## TEXTO PROPORCIONADO
┏━━
PLANTEAMIENTO DE LA NECESIDAD DEL CAMBIO ESTRUCTURAL EN AMÉRICA LATINA

Luis Gutiérrez Santos

Un solo camino: ¿la violencia?

La tendencia al cambio ha sido una constante en el devenir humano. Siempre ha perdurado la esperanza de una transformación socioeconómica que establezca la justicia en las relaciones entre los hombres. El momento que hoy en día vive América Latina es de cambio y revolución inminentes. El sentimiento de descontento y desconfianza de los latinoamericanos en la década de los 60 está ubicuo y no se podrá detener indefinidamente.
La evolución de Latinoamérica requiere de constantes modificaciones estructurales para actualizarse. El cambio revolucionador tiende a la verdad y a la libertad; es el agente reformador y creador más grande de la naturaleza; es innovador, rompe los viejos moldes y configura nuevos patrones, destruye las tradiciones que se oponen al progreso, abre nuevos caminos al arte, etc. Un cambio revolucionador es preferible a un cambio revolucionario, que conlleva el cambio de estructuras mediante la violencia.
┗━━
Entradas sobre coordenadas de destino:
┏━━
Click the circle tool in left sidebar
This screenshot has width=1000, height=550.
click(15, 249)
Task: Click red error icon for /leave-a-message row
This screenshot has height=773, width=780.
┗━━
## TAREA A REALIZAR
Copia el tramo del texto sobre el cambio estructural que va desde "Un solo camino: ¿la" hasta "podrá detener indefinidamente.", y reemplaza "esperanza" por "ilusión". Las entradas son un material aparte del texto.

## LA RESPUESTA
Un solo camino: ¿la violencia?

La tendencia al cambio ha sido una constante en el devenir humano. Siempre ha perdurado la ilusión de una transformación socioeconómica que establezca la justicia en las relaciones entre los hombres. El momento que hoy en día vive América Latina es de cambio y revolución inminentes. El sentimiento de descontento y desconfianza de los latinoamericanos en la década de los 60 está ubicuo y no se podrá detener indefinidamente.